▸ Aim of the exercise:
Would you reproduce the entries exactly, including every line?
*** Record set ***
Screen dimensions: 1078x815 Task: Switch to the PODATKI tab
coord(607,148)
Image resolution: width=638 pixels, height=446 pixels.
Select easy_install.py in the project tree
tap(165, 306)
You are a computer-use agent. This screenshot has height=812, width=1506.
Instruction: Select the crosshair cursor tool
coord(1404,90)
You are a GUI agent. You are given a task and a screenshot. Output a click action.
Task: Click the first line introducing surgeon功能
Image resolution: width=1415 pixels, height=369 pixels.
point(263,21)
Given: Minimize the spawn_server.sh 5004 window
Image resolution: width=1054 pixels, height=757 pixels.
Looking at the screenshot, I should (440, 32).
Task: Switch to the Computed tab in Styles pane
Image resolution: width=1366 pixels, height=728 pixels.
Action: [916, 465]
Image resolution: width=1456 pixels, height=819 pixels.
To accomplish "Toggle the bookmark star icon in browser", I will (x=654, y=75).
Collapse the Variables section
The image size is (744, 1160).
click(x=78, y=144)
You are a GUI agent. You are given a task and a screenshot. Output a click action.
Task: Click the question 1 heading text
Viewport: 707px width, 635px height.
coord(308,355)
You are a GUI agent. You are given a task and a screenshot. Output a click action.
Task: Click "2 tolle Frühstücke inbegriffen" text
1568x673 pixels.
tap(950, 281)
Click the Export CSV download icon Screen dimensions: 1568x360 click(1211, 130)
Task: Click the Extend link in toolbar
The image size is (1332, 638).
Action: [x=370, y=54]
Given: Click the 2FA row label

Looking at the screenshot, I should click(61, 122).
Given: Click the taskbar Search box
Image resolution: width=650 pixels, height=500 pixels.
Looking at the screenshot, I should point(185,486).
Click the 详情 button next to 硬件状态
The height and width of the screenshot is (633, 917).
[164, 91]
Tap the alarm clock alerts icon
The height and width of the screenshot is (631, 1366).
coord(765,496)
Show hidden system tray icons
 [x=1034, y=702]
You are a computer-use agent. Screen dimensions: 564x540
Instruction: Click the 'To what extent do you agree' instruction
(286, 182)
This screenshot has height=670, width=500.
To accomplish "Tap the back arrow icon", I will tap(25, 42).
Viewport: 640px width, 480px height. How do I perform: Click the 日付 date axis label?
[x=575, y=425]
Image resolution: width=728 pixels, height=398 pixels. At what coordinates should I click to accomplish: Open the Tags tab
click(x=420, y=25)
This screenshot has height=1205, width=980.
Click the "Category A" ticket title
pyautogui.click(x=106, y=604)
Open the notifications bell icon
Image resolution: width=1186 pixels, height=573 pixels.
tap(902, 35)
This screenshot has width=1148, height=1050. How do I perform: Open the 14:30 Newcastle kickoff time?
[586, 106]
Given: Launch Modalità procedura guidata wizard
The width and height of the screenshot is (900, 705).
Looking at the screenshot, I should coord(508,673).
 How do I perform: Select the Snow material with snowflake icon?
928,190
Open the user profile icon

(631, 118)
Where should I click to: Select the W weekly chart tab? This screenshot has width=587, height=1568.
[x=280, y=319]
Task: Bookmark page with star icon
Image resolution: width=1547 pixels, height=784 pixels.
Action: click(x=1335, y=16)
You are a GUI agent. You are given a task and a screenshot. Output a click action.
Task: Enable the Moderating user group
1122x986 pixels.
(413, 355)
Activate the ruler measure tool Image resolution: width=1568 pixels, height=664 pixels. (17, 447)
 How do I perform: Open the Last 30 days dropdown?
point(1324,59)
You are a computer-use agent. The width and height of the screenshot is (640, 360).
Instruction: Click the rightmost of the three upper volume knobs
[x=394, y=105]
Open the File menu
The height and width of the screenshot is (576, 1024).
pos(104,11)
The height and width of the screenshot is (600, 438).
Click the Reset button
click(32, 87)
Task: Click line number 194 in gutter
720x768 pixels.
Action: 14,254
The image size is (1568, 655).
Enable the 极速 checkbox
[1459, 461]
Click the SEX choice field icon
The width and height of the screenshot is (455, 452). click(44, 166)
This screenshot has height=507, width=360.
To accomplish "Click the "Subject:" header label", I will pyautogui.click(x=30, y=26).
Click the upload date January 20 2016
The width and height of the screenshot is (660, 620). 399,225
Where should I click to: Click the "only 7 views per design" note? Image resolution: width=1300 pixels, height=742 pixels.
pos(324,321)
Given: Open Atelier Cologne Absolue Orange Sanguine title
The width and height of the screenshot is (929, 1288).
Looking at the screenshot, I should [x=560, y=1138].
*** End of Record set ***
▸ Response to this task:
Screen dimensions: 1078x815 Task: Switch to the PODATKI tab
coord(607,148)
Image resolution: width=638 pixels, height=446 pixels.
Select easy_install.py in the project tree
tap(165, 306)
You are a computer-use agent. This screenshot has height=812, width=1506.
Instruction: Select the crosshair cursor tool
coord(1404,90)
You are a GUI agent. You are given a task and a screenshot. Output a click action.
Task: Click the first line introducing surgeon功能
Image resolution: width=1415 pixels, height=369 pixels.
point(263,21)
Given: Minimize the spawn_server.sh 5004 window
Image resolution: width=1054 pixels, height=757 pixels.
Looking at the screenshot, I should (440, 32).
Task: Switch to the Computed tab in Styles pane
Image resolution: width=1366 pixels, height=728 pixels.
Action: [916, 465]
Image resolution: width=1456 pixels, height=819 pixels.
To accomplish "Toggle the bookmark star icon in browser", I will (x=654, y=75).
Collapse the Variables section
The image size is (744, 1160).
click(x=78, y=144)
You are a GUI agent. You are given a task and a screenshot. Output a click action.
Task: Click the question 1 heading text
Viewport: 707px width, 635px height.
coord(308,355)
You are a GUI agent. You are given a task and a screenshot. Output a click action.
Task: Click "2 tolle Frühstücke inbegriffen" text
1568x673 pixels.
tap(950, 281)
Click the Export CSV download icon Screen dimensions: 1568x360 click(1211, 130)
Task: Click the Extend link in toolbar
The image size is (1332, 638).
Action: [x=370, y=54]
Given: Click the 2FA row label

Looking at the screenshot, I should click(61, 122).
Given: Click the taskbar Search box
Image resolution: width=650 pixels, height=500 pixels.
Looking at the screenshot, I should point(185,486).
Click the 详情 button next to 硬件状态
The height and width of the screenshot is (633, 917).
[164, 91]
Tap the alarm clock alerts icon
The height and width of the screenshot is (631, 1366).
coord(765,496)
Show hidden system tray icons
 [x=1034, y=702]
You are a computer-use agent. Screen dimensions: 564x540
Instruction: Click the 'To what extent do you agree' instruction
(286, 182)
This screenshot has height=670, width=500.
To accomplish "Tap the back arrow icon", I will tap(25, 42).
Viewport: 640px width, 480px height. How do I perform: Click the 日付 date axis label?
[x=575, y=425]
Image resolution: width=728 pixels, height=398 pixels. At what coordinates should I click to accomplish: Open the Tags tab
click(x=420, y=25)
This screenshot has height=1205, width=980.
Click the "Category A" ticket title
pyautogui.click(x=106, y=604)
Open the notifications bell icon
Image resolution: width=1186 pixels, height=573 pixels.
tap(902, 35)
This screenshot has width=1148, height=1050. How do I perform: Open the 14:30 Newcastle kickoff time?
[586, 106]
Given: Launch Modalità procedura guidata wizard
The width and height of the screenshot is (900, 705).
Looking at the screenshot, I should coord(508,673).
 How do I perform: Select the Snow material with snowflake icon?
928,190
Open the user profile icon

(631, 118)
Where should I click to: Select the W weekly chart tab? This screenshot has width=587, height=1568.
[x=280, y=319]
Task: Bookmark page with star icon
Image resolution: width=1547 pixels, height=784 pixels.
Action: click(x=1335, y=16)
You are a GUI agent. You are given a task and a screenshot. Output a click action.
Task: Enable the Moderating user group
1122x986 pixels.
(413, 355)
Activate the ruler measure tool Image resolution: width=1568 pixels, height=664 pixels. (17, 447)
 How do I perform: Open the Last 30 days dropdown?
point(1324,59)
You are a computer-use agent. The width and height of the screenshot is (640, 360).
Instruction: Click the rightmost of the three upper volume knobs
[x=394, y=105]
Open the File menu
The height and width of the screenshot is (576, 1024).
pos(104,11)
The height and width of the screenshot is (600, 438).
Click the Reset button
click(32, 87)
Task: Click line number 194 in gutter
720x768 pixels.
Action: 14,254
The image size is (1568, 655).
Enable the 极速 checkbox
[1459, 461]
Click the SEX choice field icon
The width and height of the screenshot is (455, 452). click(44, 166)
This screenshot has height=507, width=360.
To accomplish "Click the "Subject:" header label", I will pyautogui.click(x=30, y=26).
Click the upload date January 20 2016
The width and height of the screenshot is (660, 620). 399,225
Where should I click to: Click the "only 7 views per design" note? Image resolution: width=1300 pixels, height=742 pixels.
pos(324,321)
Given: Open Atelier Cologne Absolue Orange Sanguine title
The width and height of the screenshot is (929, 1288).
Looking at the screenshot, I should [x=560, y=1138].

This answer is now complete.